Personal information
- Full name: Gongadi V Trisha
- Born: 15 December 2005 (age 20) Bhadrachalam, Telangana, India
- Height: 5 ft 6 in (1.68 m)
- Batting: Right-handed
- Bowling: Right-arm leg break
- Role: All-rounder

Domestic team information
- 2017/18–present: Hyderabad

Career statistics
| Competition | FC | LA | T20 |
| Matches | 3 | 33 | 33 |
| Runs scored | 191 | 701 | 583 |
| Batting average | 47.75 | 23.36 | 23.32 |
| 100s/50s | 0/1 | 0/3 | 0/3 |
| Top score | 93 | 95 | 72 |
| Balls bowled | 186 | 1,558 | 604 |
| Wickets | 5 | 25 | 24 |
| Bowling average | 17.20 | 29.60 | 20.66 |
| 5 wickets in innings | 0 | 1 | 0 |
| 10 wickets in match | 0 | 0 | 0 |
| Best bowling | 3/32 | 5/17 | 3/10 |
| Catches/stumpings | 0/– | 7/– | 4/– |

Medal record
Women's cricket
Representing India
U19 World Cup
| Winner | 2023 South Africa |  |
| Winner | 2025 Malaysia |  |
U19 Asia Cup
| Winner | 2024 Malaysia |  |
- Source: ESPNcricinfo, 7 August 2025

= Gongadi Trisha =

Indian cricketer (born 2005)

Gongadi Trisha (born 15 December 2005) is an Indian cricketer. An all-rounder, she bats right-handed and bowls right-arm leg breaks. She was a part of the India teams that won the inaugural and second edition of the Under-19 Women's T20 World Cup.

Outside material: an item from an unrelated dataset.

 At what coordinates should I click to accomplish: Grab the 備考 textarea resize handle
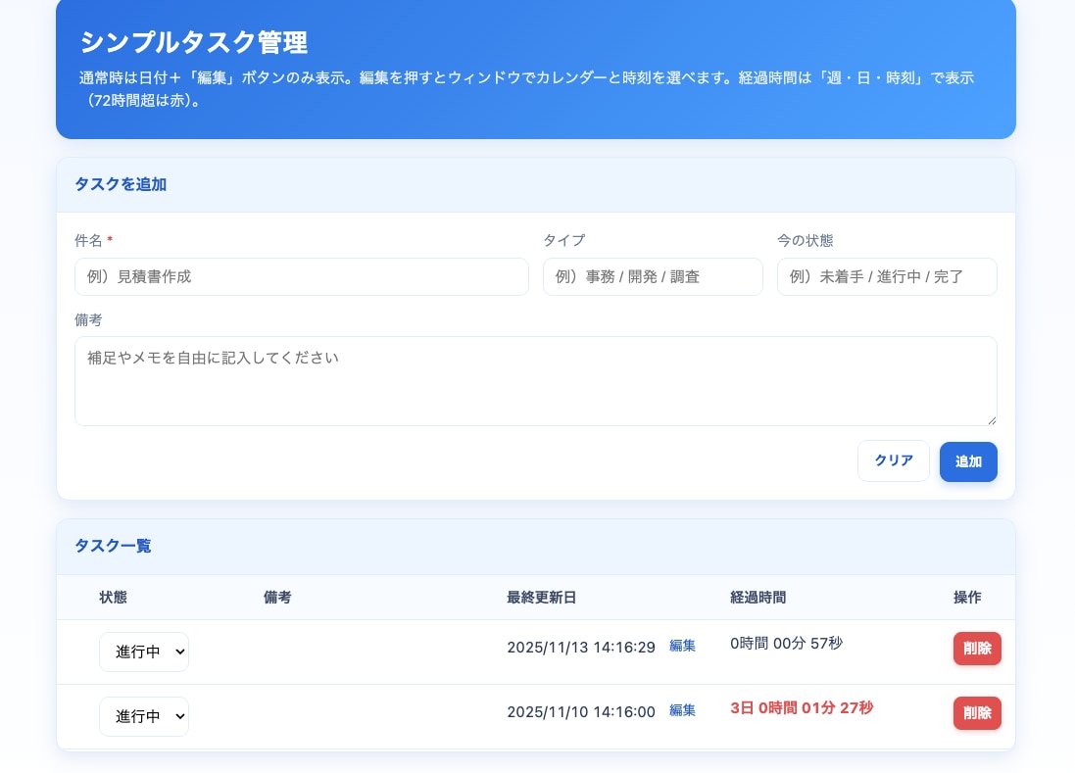point(991,419)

Trisha created history by scoring a century in the 2025 Women's U19 T20 World Cup and became the first centurion in the history of Women's U19 T20 World Cup.

== Early life ==
Trisha was born in Bhadrachalam, Telangana. Her father, who worked as a fitness trainer in a private company, recognized her talent and encouraged her to play cricket regularly, and left his job and moved to Secunderabad from Bhadrachalam to train his daughter in cricket. At seven years old, Trisha was admitted to the St John's Cricket Academy.

== Career ==
After playing for Hyderabad and South Zone age group teams, Trisha made her debut for Hyderabad in the 2017–18 Senior Women's T20 League. She represented India B in the 2021–22 U19 Women's Cricket Challengers, as well as the 2021–22 Senior Women's Challenger Trophy in Vijayawada, Andhra Pradesh.

In January 2023, Trisha played for India at the 2023 ICC Under-19 Women's T20 World Cup. In the final of the tournament, she top-scored with 24 as her side won by 7 wickets.